Aufstiegsrennen in der 2. Frauen-Bundesliga - Turbine Potsdam zwischen großer Chance und großer Fallhöhe
Turbine Potsdam will am Sonntag den direkten Wiederaufstieg in die Bundesliga perfekt machen. Mit einem solchen Erfolg hat zu Beginn der Saison kaum jemand gerechnet. Es wäre ein märchenhaftes Ende der Karriere von Bianca Schmidt. Von Jakob Lobach
Bei prallem Sonnenschein machen sich die Fußballerinnen von Turbine Potsdam am Mittwochvormittag im Sportpark Luftschiffhafen an die Arbeit. Warmlaufen am Rand des frisch gesprengten Rasens, Sprünge und Sprints für die Explosivität, Pass- und Abschlussübungen zwischen gelben Metallfiguren und Plastikstangen. Unter den wachsamen Augen von Trainer Dirk Heinrichs arbeiten dessen Schützlinge gewissenhaft. Kein Wunder, wartet auf sie am Wochenende doch ein Spiel, dass die Zukunft ihres gesamten Klubs maßgeblich mitbestimmen wird.
Ein überraschender Erfolg zum Greifen nah
Am kommenden Sonntag (14 Uhr) absolviert Turbine beim FC Ingolstadt das letzte Spiel der laufenden Zweitligasaison. Mit einem Sieg würden die Potsdamerinnen die Meisterschaft und den Aufstieg in die Bundesliga perfekt machen – exakt 363 Tage nach dem letztjährigen Abstieg. Es wäre ein Erfolg, den im Vorfeld der Saison außerhalb des Klubs kaum einer für möglich gehalten hat. Ein Erfolg, der Turbines Zukunftsaussichten zumindest mittelfristig massiv verbessern und gleichzeitig einer Potsdamerin ein sehr passendes Karriereende bescheren würde.

◆ Datenauszug ◆
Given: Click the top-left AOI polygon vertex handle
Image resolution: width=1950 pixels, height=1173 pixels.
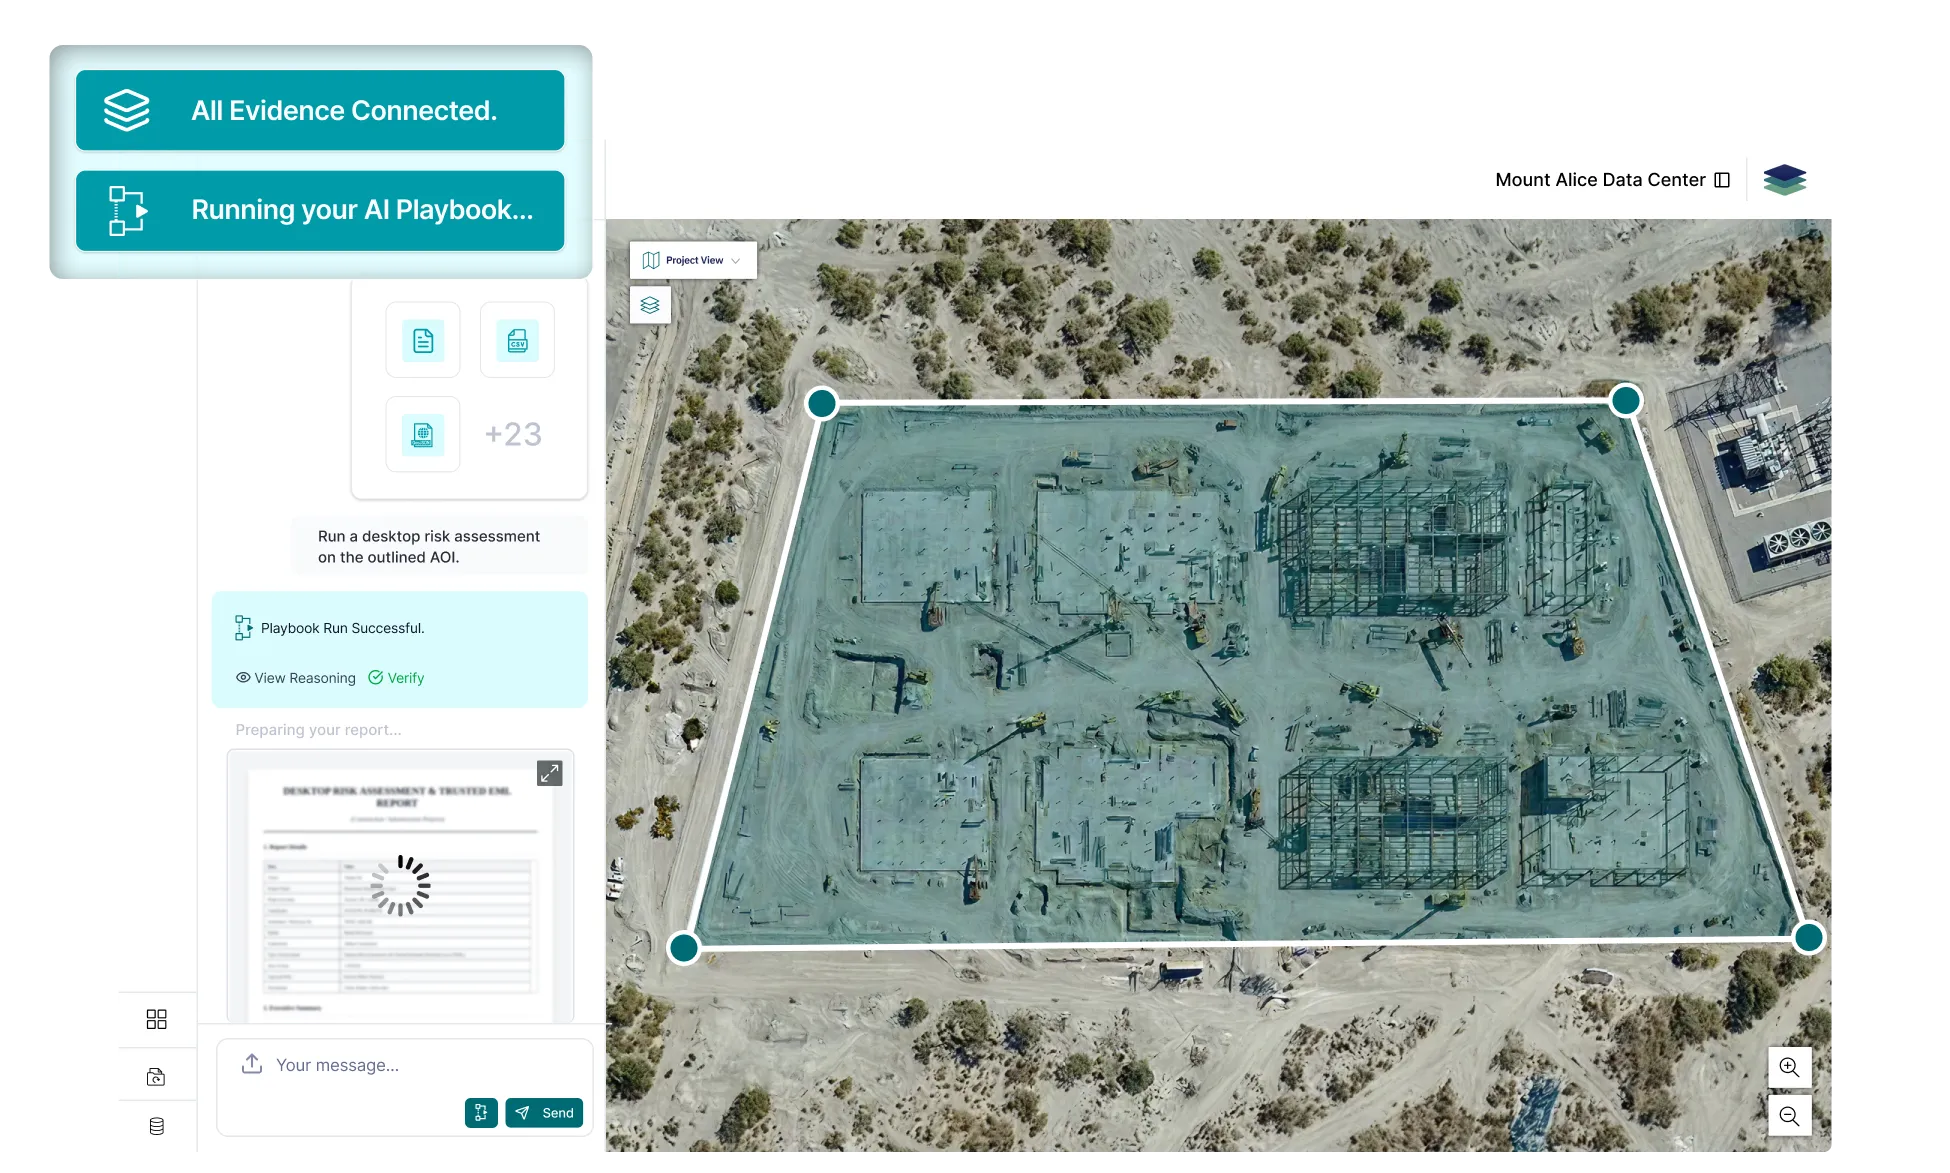Looking at the screenshot, I should pyautogui.click(x=822, y=403).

◆ Aufgabenliste ◆
• A. Beantworten Sie anhand des Artikels über Turbine Potsdam die folgenden Fragen:
(i) Bei welchem Verein bestreitet Turbine das letzte Spiel der laufenden Zweitligasaison?
(ii) Wie heißt der Trainer der Potsdamerinnen?
(iii) Wie viele Tage nach dem letztjährigen Abstieg würde der Aufstieg mit einem Sieg perfekt gemacht?
• B. Zitieren Sie aus dem Artikel über Turbine Potsdam wortgetreu den Abschnitt, dessen Anfang die Worte „Aufstiegsrennen in der“ enthält und der mit „maßgeblich mitbestimmen wird.“ schließt.

◆ Übungslösungen ◆
• A.
(i) Beim FC Ingolstadt.
(ii) Dirk Heinrichs.
(iii) Exakt 363 Tage.

• B.
Aufstiegsrennen in der 2. Frauen-Bundesliga - Turbine Potsdam zwischen großer Chance und großer Fallhöhe
Turbine Potsdam will am Sonntag den direkten Wiederaufstieg in die Bundesliga perfekt machen. Mit einem solchen Erfolg hat zu Beginn der Saison kaum jemand gerechnet. Es wäre ein märchenhaftes Ende der Karriere von Bianca Schmidt. Von Jakob Lobach
Bei prallem Sonnenschein machen sich die Fußballerinnen von Turbine Potsdam am Mittwochvormittag im Sportpark Luftschiffhafen an die Arbeit. Warmlaufen am Rand des frisch gesprengten Rasens, Sprünge und Sprints für die Explosivität, Pass- und Abschlussübungen zwischen gelben Metallfiguren und Plastikstangen. Unter den wachsamen Augen von Trainer Dirk Heinrichs arbeiten dessen Schützlinge gewissenhaft. Kein Wunder, wartet auf sie am Wochenende doch ein Spiel, dass die Zukunft ihres gesamten Klubs maßgeblich mitbestimmen wird.